Syphilis- An Alert!
An Overview of Syphilis
Dr Amanda Phoon Nguyen
Syphilis is a systemic infectious disease caused by the filamentous, anaerobic spirochaete Treponema pallidum. The disease can be transmitted sexually (acquired syphilis) or vertically via the placenta (congenital syphilis). Although effective therapy has been available for a long time, the incidence of syphilis has increased worldwide in the past decade. It is endemic in low-income countries and occurs at lower rates in middle-income and high-income countries. The Government of Western Australia has issued an alert due to the increase in syphilis notifications.
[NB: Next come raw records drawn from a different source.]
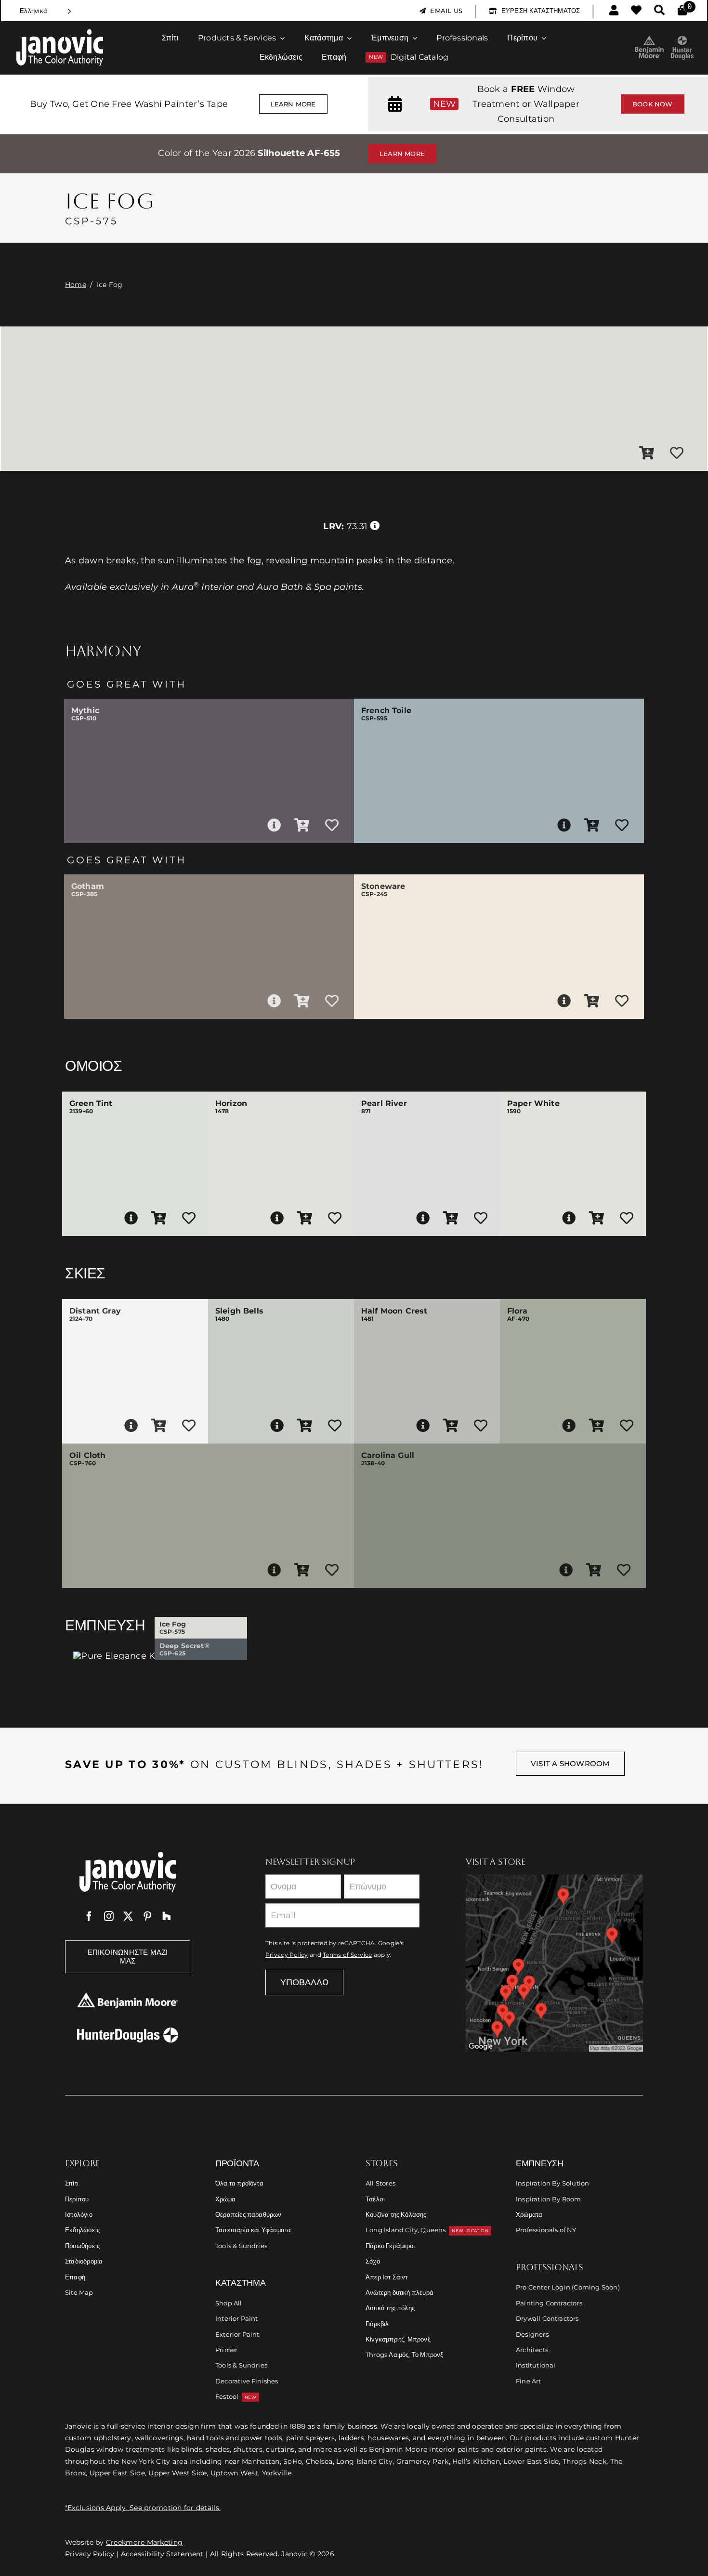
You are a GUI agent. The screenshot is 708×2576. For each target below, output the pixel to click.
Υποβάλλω (304, 1982)
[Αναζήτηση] (659, 10)
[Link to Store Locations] (554, 1963)
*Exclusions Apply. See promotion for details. (143, 2507)
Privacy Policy (286, 1955)
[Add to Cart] (646, 453)
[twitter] (128, 1916)
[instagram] (109, 1916)
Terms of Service (347, 1955)
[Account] (614, 10)
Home (75, 284)
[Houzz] (166, 1916)
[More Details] (274, 825)
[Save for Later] (676, 453)
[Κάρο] (682, 10)
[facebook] (89, 1916)
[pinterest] (147, 1916)
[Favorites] (636, 10)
The rate of syphilis notifications here have doubled between 2016 and 2020.
Communities at risk include:
-People who experience homelessness
-People who use methamphetamine and/or inject drugs
-Culturally and linguistically diverse (CaLD) people
-People who are 16 - 35 years old
-Aboriginal communities in remote areas
-Aboriginal people 16-39 years old, particularly in regions experiencing an ongoing outbreak of infectious syphilis (Goldfields, Kimberley and Pilbara)
-Women of child bearing age (currently represent 30 percent of all infectious syphilis notifications in metropolitan Perth)
-Men who have sex men (MSM) in the Perth metropolitan area.
There are three main stages with different clinical presentations and infectivity. Oral lesions may occur at any of the three main stages of the clinical course, including the primary, secondary, and tertiary phases. Oral manifestations of syphilis are multiple and highly variable, and often detected in secondary stage. Only the 8% of patients and the 25% had, respectively, primary and tertiary lesions. Primary syphilis is detected as ulcer in all patients, while secondary syphilis is detected as ulcer in about 50% of cases. Oral presentation may not be synchronous to cutaneous (Leuci et al. 2013).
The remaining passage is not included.